### TASK ITEM
Which lines run from the one containing "The image size is (2166, 1394)." to the end of the entries below? Retype exactly those, both ends included.

:: DATA EXCERPTS ::

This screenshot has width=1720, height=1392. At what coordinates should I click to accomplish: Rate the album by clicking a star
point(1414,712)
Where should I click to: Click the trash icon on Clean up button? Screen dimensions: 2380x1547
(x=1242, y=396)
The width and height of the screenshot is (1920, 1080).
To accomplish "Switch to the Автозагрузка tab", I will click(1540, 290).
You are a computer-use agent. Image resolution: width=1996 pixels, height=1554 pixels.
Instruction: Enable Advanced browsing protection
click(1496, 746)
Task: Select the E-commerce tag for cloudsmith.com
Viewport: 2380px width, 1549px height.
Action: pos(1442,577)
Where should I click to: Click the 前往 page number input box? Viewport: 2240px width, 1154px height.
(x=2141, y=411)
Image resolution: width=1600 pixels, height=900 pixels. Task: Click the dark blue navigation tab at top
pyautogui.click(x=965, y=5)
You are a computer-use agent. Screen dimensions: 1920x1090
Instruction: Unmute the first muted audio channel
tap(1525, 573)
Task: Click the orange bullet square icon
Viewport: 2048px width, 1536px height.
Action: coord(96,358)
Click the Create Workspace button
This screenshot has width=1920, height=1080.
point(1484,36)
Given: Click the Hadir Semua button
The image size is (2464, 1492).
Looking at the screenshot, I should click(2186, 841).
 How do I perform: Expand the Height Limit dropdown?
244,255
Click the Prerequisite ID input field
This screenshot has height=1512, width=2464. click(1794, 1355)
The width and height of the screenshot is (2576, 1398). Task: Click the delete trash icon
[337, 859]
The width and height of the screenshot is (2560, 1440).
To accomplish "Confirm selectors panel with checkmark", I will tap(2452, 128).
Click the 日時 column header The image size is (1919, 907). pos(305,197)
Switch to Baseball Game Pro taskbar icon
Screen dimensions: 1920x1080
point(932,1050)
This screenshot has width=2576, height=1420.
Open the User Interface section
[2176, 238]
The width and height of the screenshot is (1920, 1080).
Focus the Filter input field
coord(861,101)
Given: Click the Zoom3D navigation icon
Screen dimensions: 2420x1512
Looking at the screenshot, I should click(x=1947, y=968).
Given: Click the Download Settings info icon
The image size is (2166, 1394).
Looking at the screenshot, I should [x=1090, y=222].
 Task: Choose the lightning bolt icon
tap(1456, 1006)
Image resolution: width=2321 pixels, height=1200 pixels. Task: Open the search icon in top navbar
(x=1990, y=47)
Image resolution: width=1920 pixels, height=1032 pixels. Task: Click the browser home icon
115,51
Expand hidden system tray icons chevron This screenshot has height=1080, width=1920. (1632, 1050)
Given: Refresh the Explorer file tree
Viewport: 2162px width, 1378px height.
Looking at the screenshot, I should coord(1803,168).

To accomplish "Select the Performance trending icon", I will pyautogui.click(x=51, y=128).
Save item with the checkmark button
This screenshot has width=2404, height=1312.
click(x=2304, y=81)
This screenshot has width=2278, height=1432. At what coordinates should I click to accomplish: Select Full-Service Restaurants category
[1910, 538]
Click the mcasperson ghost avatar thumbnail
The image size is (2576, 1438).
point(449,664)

:::

### OUTPUT OF THE EXERCISE
The image size is (2166, 1394).
Looking at the screenshot, I should [x=1090, y=222].
 Task: Choose the lightning bolt icon
tap(1456, 1006)
Image resolution: width=2321 pixels, height=1200 pixels. Task: Open the search icon in top navbar
(x=1990, y=47)
Image resolution: width=1920 pixels, height=1032 pixels. Task: Click the browser home icon
115,51
Expand hidden system tray icons chevron This screenshot has height=1080, width=1920. (1632, 1050)
Given: Refresh the Explorer file tree
Viewport: 2162px width, 1378px height.
Looking at the screenshot, I should coord(1803,168).

To accomplish "Select the Performance trending icon", I will pyautogui.click(x=51, y=128).
Save item with the checkmark button
This screenshot has width=2404, height=1312.
click(x=2304, y=81)
This screenshot has width=2278, height=1432. At what coordinates should I click to accomplish: Select Full-Service Restaurants category
[1910, 538]
Click the mcasperson ghost avatar thumbnail
The image size is (2576, 1438).
point(449,664)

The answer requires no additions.